Farmácia e hospital não teriam mãos a medir, já que os acidentes de trabalho eram frequentes – só em Junho de 1944, registaram-se nove vítimas. O primeiro acidente documentado teve lugar a 27 de Junho de 1863, anos antes da instalação das unidades de saúde. Tratou-se do esmagamento do braço esquerdo do ferroviário Francisco Inácio, que só no dia seguinte seria amputado, a sangue frio. Henrique Damião Rosa, soterrado em Outubro de 1965, foi a última vítima mortal na contramina. Pelas mãos de José Damásio Ribeiro, funcionário da Caixa de Previdência da Mason and Barry entre 1948 e 1956, passaram muitas listas de sinistrados. «Às vezes dezenas, num só mês, na contramina e nas fábricas de enxofre», recorda. Não dispondo de seguros, a empresa assumia os encargos da percentagem de incapacidade fixada pelos médicos.

A mina não era, de todo, um paraíso ambiental. Luís Baltazar confirma a percepção de que, entre os coutos mineiros alentejanos desactivados, foi no de São Domingos que ficou o maior passivo neste domínio, bem para lá dos danos causados pela operação: «É muito superior a qualquer das outras. Não tenho grandes dúvidas».

Durante décadas, grassaram doenças – da tuberculose ao paludismo; das maleitas gástricas à silicose; da febre tifóide ao alcoolismo. A lavra em profundidade, com escassa ventilação, deixava nos mineiros sequelas para a vida. As chaminés da fábrica de enxofre da Achada do Gamo – como escreveu Heitor Domingos, filho de mineiros, no livro “Recordações” – «cuspiam baforadas de fumo espesso e negro» e espalhavam cinzas por todo o lado. À mesa, só raramente chegavam frescos. Mas pela garganta escorria muito álcool…

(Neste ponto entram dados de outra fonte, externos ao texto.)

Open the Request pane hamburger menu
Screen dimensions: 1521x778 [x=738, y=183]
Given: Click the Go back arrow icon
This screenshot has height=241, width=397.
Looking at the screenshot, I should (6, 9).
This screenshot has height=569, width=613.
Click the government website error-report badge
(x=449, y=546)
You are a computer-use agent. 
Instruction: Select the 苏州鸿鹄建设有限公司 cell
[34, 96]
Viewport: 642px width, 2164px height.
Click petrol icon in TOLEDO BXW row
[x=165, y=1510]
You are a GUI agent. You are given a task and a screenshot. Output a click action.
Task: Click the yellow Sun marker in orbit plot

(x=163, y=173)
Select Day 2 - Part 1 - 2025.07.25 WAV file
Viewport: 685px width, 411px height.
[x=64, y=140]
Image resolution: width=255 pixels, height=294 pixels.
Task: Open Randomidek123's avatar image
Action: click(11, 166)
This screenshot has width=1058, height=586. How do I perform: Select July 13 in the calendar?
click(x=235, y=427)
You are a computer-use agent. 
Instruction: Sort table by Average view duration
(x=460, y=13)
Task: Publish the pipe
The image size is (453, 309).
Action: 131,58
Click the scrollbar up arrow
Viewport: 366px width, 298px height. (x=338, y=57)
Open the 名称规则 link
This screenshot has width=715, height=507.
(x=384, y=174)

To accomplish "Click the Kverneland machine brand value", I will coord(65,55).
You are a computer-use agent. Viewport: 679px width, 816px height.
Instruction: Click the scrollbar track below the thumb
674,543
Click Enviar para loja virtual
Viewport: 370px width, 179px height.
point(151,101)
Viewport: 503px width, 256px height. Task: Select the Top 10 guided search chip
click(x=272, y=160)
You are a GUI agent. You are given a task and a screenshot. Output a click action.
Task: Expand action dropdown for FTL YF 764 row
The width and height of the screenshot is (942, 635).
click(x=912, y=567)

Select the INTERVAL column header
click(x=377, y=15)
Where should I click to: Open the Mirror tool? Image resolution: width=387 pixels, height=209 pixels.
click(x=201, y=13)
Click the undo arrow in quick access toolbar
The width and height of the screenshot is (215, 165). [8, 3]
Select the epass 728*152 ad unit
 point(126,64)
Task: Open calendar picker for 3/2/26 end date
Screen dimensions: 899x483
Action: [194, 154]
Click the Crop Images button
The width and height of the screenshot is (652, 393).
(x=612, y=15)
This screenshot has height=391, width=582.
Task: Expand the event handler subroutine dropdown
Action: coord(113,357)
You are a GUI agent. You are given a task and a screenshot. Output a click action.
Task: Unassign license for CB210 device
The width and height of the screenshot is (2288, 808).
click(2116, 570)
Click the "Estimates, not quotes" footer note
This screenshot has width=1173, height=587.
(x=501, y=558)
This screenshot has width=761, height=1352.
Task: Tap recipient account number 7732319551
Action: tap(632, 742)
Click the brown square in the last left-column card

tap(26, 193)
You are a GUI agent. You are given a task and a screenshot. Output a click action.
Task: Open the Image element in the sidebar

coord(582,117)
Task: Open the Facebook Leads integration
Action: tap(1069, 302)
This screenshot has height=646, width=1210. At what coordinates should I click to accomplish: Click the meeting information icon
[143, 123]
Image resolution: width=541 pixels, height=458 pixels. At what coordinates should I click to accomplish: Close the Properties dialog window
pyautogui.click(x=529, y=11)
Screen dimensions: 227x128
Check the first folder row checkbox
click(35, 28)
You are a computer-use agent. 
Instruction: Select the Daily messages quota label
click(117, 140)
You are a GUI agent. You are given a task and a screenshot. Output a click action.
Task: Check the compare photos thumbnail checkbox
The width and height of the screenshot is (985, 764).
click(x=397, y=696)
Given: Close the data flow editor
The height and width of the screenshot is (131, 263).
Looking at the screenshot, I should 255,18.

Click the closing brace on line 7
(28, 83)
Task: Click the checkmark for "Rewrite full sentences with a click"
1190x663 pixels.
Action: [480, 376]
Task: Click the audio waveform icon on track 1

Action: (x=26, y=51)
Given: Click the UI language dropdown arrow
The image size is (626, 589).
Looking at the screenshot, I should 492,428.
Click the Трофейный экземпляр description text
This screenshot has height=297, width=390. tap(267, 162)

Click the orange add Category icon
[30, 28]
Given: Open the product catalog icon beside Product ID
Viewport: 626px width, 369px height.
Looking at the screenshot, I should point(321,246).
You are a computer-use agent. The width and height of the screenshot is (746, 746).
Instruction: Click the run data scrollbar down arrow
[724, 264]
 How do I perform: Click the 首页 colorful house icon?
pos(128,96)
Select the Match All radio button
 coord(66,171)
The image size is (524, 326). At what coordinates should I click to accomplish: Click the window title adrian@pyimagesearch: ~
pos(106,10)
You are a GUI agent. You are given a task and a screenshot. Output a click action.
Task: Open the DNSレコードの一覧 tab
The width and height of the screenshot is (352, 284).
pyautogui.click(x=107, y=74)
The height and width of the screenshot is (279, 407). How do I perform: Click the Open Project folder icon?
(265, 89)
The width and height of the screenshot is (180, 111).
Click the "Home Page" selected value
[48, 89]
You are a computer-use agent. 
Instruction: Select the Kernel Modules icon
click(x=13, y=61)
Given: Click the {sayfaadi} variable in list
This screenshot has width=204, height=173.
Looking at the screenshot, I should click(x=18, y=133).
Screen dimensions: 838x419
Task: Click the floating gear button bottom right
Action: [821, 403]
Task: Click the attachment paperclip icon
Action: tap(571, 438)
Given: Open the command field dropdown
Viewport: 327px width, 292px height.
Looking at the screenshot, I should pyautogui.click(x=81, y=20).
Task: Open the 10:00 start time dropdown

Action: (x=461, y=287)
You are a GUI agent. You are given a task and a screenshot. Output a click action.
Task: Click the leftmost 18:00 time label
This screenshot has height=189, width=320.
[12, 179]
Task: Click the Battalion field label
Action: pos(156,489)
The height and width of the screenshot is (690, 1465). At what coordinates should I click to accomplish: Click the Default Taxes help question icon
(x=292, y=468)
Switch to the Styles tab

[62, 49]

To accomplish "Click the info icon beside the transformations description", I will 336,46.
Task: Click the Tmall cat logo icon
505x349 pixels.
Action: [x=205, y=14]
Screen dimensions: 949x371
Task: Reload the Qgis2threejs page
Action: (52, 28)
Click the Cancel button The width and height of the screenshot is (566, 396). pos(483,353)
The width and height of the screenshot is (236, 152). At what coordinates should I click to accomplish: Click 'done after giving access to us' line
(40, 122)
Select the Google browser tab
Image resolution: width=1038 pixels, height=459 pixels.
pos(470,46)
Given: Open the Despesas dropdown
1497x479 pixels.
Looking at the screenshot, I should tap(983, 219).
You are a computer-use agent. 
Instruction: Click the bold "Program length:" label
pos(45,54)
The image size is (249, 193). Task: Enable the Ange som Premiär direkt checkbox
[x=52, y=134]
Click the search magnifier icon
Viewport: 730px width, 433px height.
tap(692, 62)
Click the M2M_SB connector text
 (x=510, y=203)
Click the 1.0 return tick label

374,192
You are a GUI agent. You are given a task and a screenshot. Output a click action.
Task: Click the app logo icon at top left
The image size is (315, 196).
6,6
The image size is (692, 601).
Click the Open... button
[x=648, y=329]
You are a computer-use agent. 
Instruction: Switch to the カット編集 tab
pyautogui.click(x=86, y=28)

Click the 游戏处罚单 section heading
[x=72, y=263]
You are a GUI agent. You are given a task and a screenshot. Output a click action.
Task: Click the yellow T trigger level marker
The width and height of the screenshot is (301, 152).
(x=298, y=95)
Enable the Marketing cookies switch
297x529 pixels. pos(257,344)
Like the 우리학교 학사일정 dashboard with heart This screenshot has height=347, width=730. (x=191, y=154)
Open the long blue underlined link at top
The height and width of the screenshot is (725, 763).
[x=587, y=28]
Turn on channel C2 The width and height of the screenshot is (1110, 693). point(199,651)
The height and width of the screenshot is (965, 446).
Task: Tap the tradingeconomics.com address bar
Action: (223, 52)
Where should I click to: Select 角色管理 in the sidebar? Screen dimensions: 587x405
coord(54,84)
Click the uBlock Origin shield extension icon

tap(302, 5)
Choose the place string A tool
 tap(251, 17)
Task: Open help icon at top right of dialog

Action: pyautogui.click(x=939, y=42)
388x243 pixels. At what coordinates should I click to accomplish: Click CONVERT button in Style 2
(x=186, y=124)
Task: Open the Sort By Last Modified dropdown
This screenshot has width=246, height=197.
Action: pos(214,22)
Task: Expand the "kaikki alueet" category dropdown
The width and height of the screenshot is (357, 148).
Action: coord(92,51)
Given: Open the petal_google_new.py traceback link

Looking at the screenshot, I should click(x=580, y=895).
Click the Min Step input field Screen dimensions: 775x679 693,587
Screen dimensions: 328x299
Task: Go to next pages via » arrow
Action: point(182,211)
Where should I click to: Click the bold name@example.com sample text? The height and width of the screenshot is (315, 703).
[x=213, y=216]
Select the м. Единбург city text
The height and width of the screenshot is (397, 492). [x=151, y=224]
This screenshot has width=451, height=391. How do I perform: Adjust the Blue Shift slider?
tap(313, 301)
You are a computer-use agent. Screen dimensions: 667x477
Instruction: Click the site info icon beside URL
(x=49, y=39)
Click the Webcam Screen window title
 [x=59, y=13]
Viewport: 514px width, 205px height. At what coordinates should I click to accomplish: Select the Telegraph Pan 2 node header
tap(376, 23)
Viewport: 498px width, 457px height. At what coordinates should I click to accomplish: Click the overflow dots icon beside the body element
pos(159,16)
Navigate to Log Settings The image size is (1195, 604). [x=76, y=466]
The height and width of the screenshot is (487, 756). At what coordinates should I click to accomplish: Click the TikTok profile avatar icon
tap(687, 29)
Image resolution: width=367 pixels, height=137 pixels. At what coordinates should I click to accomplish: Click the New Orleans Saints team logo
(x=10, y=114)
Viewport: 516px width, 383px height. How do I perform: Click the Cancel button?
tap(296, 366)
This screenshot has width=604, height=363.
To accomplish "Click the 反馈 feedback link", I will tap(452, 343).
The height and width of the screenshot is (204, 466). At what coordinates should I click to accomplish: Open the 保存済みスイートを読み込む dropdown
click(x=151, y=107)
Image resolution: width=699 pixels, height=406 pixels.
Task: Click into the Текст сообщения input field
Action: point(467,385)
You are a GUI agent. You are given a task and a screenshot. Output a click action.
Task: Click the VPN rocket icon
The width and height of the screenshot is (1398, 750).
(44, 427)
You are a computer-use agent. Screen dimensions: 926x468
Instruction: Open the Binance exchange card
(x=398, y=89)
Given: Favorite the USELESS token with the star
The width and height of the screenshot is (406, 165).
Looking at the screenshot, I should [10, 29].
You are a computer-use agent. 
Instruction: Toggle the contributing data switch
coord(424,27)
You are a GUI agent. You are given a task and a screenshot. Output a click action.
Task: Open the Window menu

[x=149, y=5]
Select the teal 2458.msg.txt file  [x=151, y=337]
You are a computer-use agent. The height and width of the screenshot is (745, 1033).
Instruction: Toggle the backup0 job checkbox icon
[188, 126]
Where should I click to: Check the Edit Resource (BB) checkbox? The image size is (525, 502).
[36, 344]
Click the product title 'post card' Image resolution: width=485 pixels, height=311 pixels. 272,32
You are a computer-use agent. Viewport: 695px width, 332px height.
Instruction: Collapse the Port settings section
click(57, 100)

Ao analisar arquivos do Ministério do Trabalho, João Nunes constatou que os relatórios médicos da Caixa se referiam, com frequência, à problemática sanitária. José Damásio Ribeiro assevera que no seu tempo a principal preocupação residia nas chamadas sezões, febres intermitentes, e na tuberculose, que não atingia apenas quem descia aos subterrâneos. A aglomeração de pessoas favorecia os contágios. «Ia muita gente parar ao lazareto», local de isolamento para recuperação ou quarentena, no caso de São Domingos situado fora do núcleo populacional.